Repeat: You Are Not An Impostor

You’re better than you think. No, really, you are.

It was a long time before I admitted I could be a writer. The signs were there, pretty early, I just did my best to ignore them.

It started with a phone call when I was about 11, from Paramount Pictures. They’d read a spec script I’d written (this was back when Paramount accepted unagented submissions for Star Trek shows — after you signed your life away) and wanted to invite me to pitch a few more ideas. Don’t worry, they said, I could do it over the phone. That’s an opportunity that I would actually kill every one of you and then some for now, but my only thought was, more ideas? It took me a year to come up with that one. I never did pitch to them, but more interesting is that even after learning my age, they never rescinded the invitation.

In high school, my teachers kept taking my papers and telling other students to read them. It was horribly embarrassing, and I thought it was some perverse game to see how many times they could get my classmates to roll their eyes at me. But then it kept happening in college. By then I didn’t really care what anyone else thought, so it was less embarrassing, but I was still being dense about it. It always took me by surprise. Even on into grad school. I missed a class one night, thankfully, because it happened to be the night my professor decided to read part of one of my papers aloud. He had the good sense to not tell them who’d written it, but they all figured it out anyway and told me about it. All I could think was, that paper? Really? The one that not so subtly revealed my unhealthy obsession with the semiotics of Buffy the Vampire Slayer? I’m so not cool.

Despite this mounting evidence, and well into my adult life (and career), I still felt like a hack. An impostor. It was all just luck, coincidence. My teachers just weren’t that smart, or maybe the other students were just really, really bad? I was being over-evaluated, obviously. You see, I could explain away all the evidence really easily. I still can. I still do. But, at least now I recognize that I shouldn’t be so hard on myself.

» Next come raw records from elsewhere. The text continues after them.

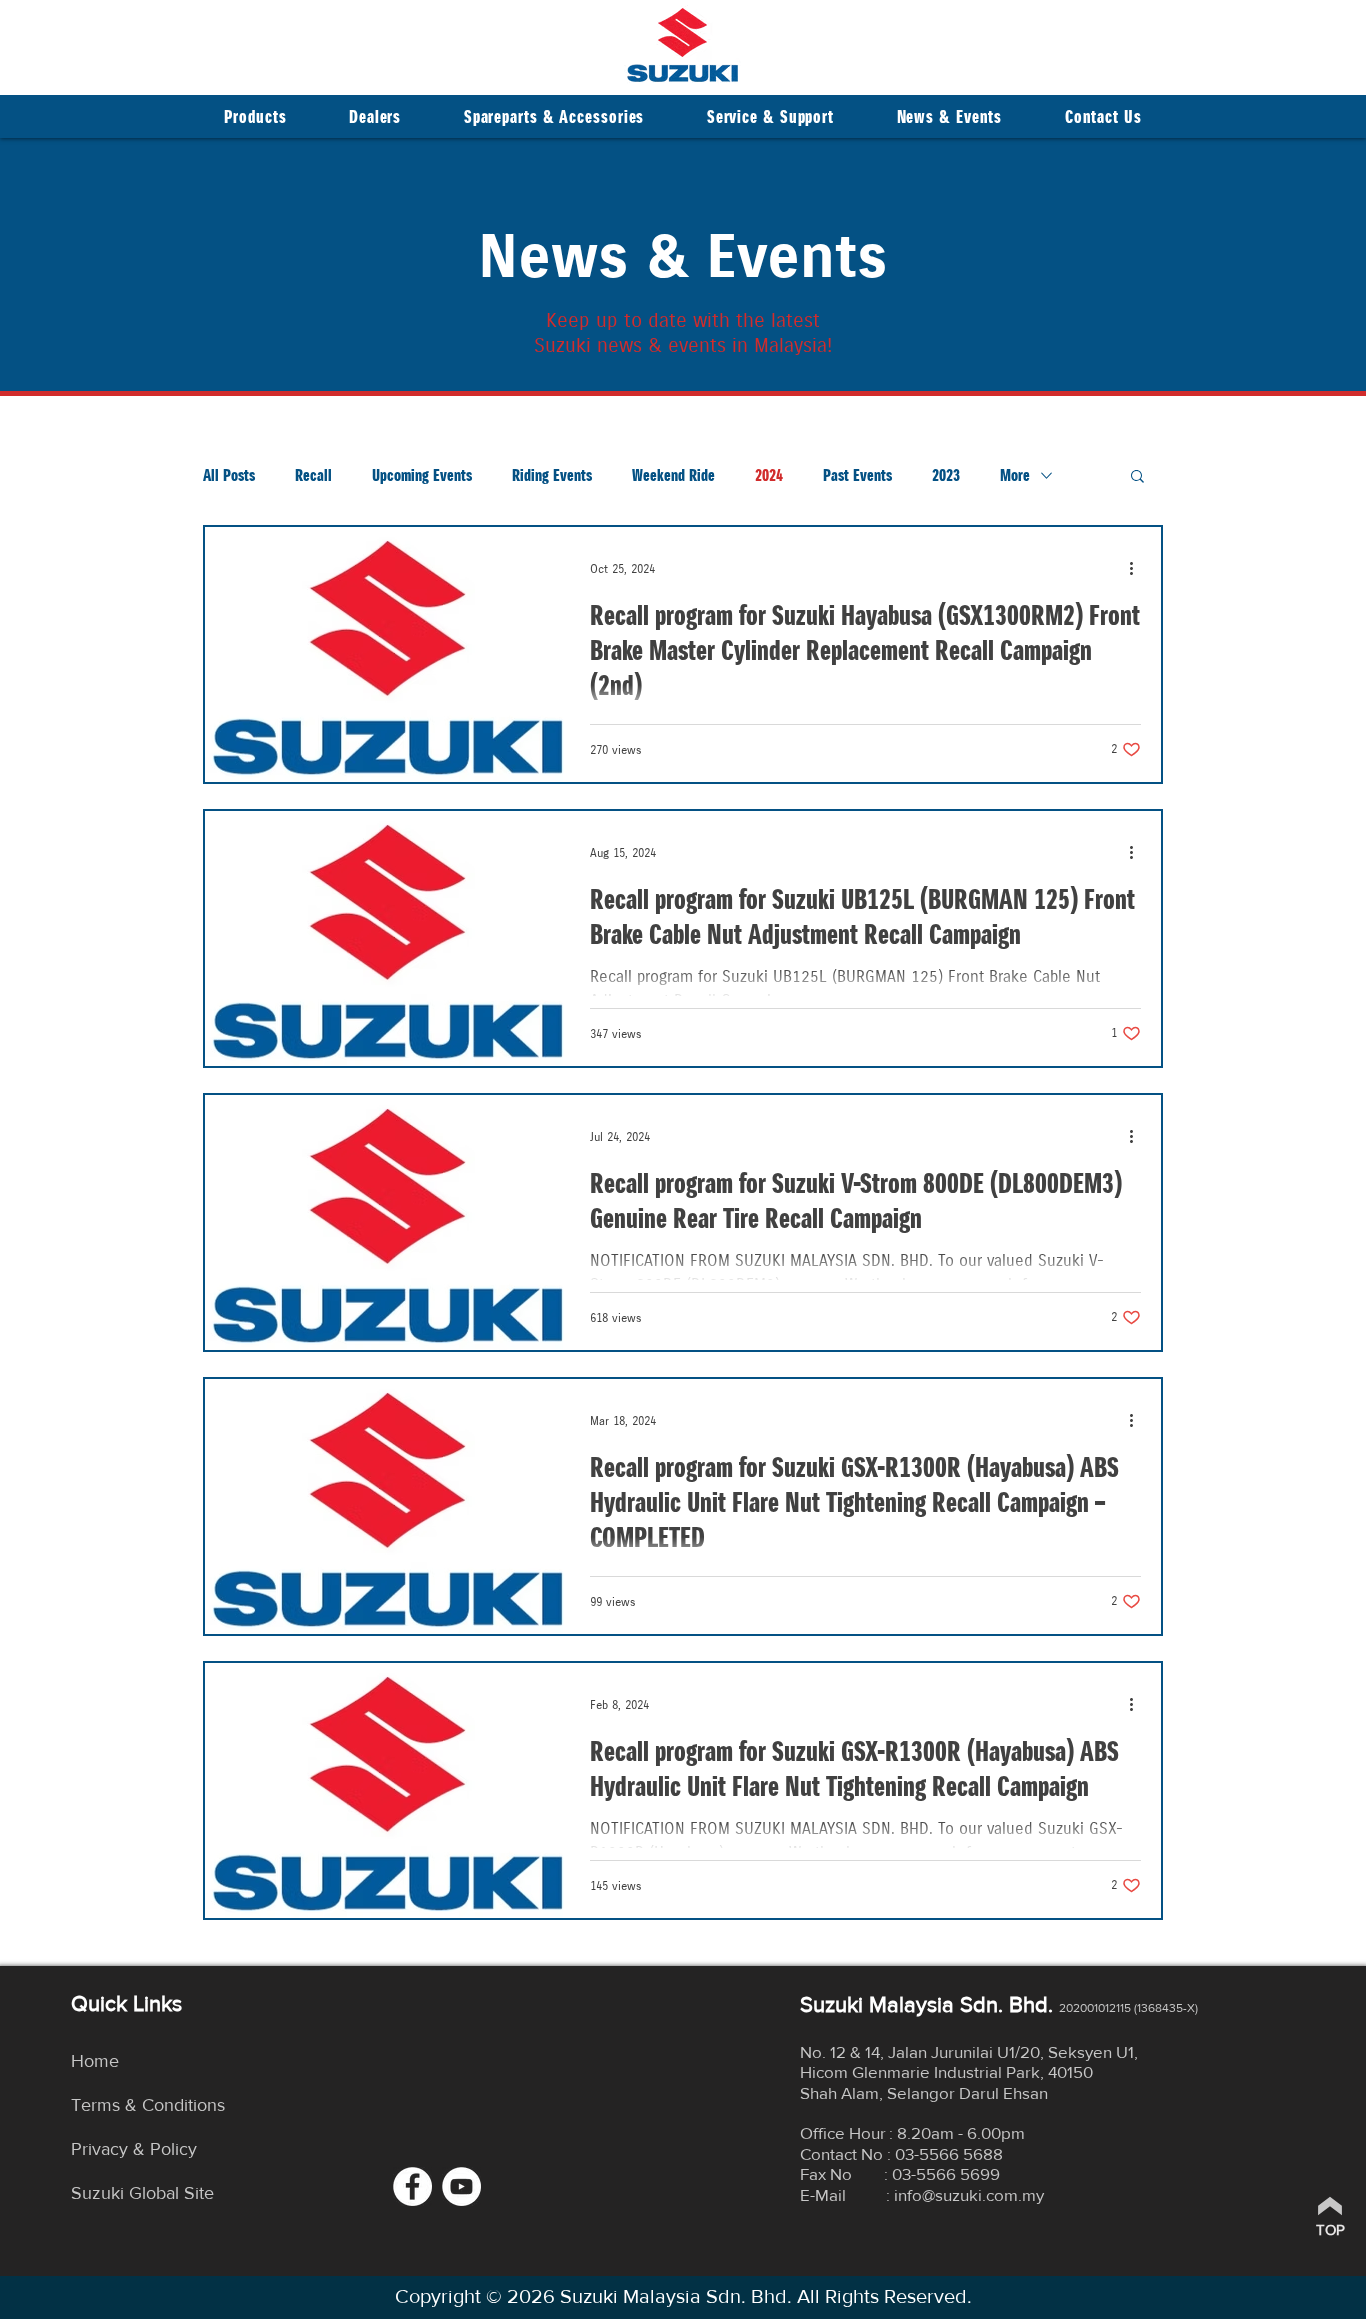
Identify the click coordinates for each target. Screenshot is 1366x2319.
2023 (946, 475)
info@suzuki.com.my (969, 2194)
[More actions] (1138, 568)
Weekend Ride (673, 475)
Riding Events (552, 475)
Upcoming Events (422, 475)
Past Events (857, 475)
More (1015, 475)
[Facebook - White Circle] (412, 2186)
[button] (375, 116)
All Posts (229, 475)
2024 (769, 475)
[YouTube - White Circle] (461, 2186)
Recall (313, 475)
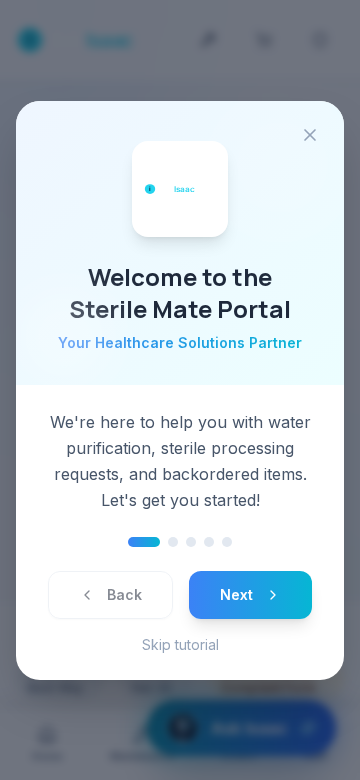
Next (236, 594)
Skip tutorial (180, 644)
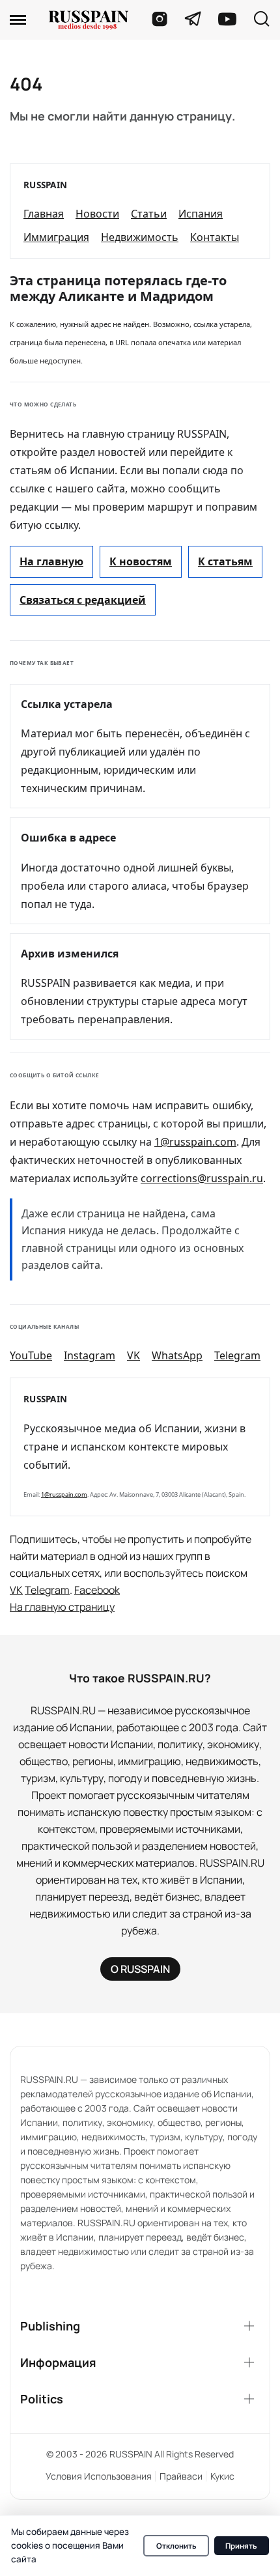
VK (133, 1355)
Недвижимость (139, 237)
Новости (97, 213)
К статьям (225, 561)
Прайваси (181, 2476)
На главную (51, 561)
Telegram (237, 1355)
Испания (200, 213)
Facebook (97, 1590)
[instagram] (159, 19)
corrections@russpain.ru (202, 1178)
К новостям (140, 561)
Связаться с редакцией (83, 600)
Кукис (222, 2476)
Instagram (89, 1355)
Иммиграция (56, 237)
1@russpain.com (195, 1142)
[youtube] (227, 19)
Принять (241, 2546)
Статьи (149, 213)
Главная (43, 213)
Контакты (214, 237)
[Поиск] (261, 20)
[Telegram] (193, 19)
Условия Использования (99, 2476)
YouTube (31, 1355)
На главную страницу (62, 1607)
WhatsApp (177, 1355)
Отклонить (176, 2546)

There’s a big danger in having an inflated ego, but I think there’s more danger in having a devalued sense of one’s ability. The former sets you up to be smacked down to reality, which is okay, but the latter could prevent you from doing your best work.

And the flip side of all this is that, despite successes, rejection still comes. Ask any writer how many pitches editors turn down. Ask any actor how many auditions they go on before they get that one role. I think if you’re prone to ignoring or writing off triumphs, failures are that much harder to take because, at least in your mind, they confirm your worse fears. Don’t buy in to it. Strike a healthy balance that recognizes not just your strengths, but also the places where you have room to grow. You want to be a writer? Write. And there, boom, you’re a writer. It really is that simple.